> _TASK GOAL_
Rewrite the lines from the one with "Task: Click 整列 [F1] to sort procedures" through the one with "Action: (272, 255)", inclusive, putting "Window" wherever "Viewport" appears and changing nothing else.

> _GIVEN RECORDS_

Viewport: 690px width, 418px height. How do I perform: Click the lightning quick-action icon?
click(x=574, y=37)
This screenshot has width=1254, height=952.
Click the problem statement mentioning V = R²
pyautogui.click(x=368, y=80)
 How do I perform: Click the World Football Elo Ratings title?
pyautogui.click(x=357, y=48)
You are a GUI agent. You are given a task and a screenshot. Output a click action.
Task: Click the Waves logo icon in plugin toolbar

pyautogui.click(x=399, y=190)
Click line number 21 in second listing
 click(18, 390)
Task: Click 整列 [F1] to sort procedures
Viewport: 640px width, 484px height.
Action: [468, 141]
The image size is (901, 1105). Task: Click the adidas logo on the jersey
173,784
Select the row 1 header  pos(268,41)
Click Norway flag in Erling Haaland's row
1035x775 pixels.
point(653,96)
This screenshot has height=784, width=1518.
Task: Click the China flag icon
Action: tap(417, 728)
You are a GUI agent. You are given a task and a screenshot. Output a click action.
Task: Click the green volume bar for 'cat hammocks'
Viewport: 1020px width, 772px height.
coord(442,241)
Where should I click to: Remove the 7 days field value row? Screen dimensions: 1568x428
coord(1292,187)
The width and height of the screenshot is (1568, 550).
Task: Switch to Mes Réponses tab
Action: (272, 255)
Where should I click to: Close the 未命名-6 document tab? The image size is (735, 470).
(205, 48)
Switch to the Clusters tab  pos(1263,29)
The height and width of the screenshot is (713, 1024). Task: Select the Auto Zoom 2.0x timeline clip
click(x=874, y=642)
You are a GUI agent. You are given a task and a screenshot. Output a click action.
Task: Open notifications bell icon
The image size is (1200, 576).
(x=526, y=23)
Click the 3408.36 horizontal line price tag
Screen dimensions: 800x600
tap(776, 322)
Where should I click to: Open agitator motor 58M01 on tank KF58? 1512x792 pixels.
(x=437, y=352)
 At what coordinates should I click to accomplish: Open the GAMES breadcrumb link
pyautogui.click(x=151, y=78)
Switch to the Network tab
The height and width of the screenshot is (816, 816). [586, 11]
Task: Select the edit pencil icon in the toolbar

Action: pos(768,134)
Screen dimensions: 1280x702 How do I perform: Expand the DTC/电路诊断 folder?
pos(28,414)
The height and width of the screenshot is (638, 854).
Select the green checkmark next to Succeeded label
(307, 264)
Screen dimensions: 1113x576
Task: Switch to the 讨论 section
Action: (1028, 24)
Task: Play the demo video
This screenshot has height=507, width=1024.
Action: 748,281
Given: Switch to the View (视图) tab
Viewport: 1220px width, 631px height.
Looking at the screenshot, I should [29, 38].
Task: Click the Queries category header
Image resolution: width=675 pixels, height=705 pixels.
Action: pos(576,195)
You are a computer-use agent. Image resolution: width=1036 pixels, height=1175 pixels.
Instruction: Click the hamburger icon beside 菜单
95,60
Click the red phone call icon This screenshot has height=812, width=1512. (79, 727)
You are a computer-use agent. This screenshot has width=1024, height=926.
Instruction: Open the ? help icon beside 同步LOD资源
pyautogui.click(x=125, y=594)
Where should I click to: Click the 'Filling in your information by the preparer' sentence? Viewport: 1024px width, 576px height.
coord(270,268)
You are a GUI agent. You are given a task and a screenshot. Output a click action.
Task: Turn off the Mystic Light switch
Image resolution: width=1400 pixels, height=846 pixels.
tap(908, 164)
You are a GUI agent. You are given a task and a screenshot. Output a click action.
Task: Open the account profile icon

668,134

> _EXERCISE OUTPUT_
Task: Click 整列 [F1] to sort procedures
Window: 640px width, 484px height.
Action: [468, 141]
The image size is (901, 1105). Task: Click the adidas logo on the jersey
173,784
Select the row 1 header  pos(268,41)
Click Norway flag in Erling Haaland's row
1035x775 pixels.
point(653,96)
This screenshot has height=784, width=1518.
Task: Click the China flag icon
Action: tap(417, 728)
You are a GUI agent. You are given a task and a screenshot. Output a click action.
Task: Click the green volume bar for 'cat hammocks'
Window: 1020px width, 772px height.
coord(442,241)
Where should I click to: Remove the 7 days field value row? Screen dimensions: 1568x428
coord(1292,187)
The width and height of the screenshot is (1568, 550).
Task: Switch to Mes Réponses tab
Action: (272, 255)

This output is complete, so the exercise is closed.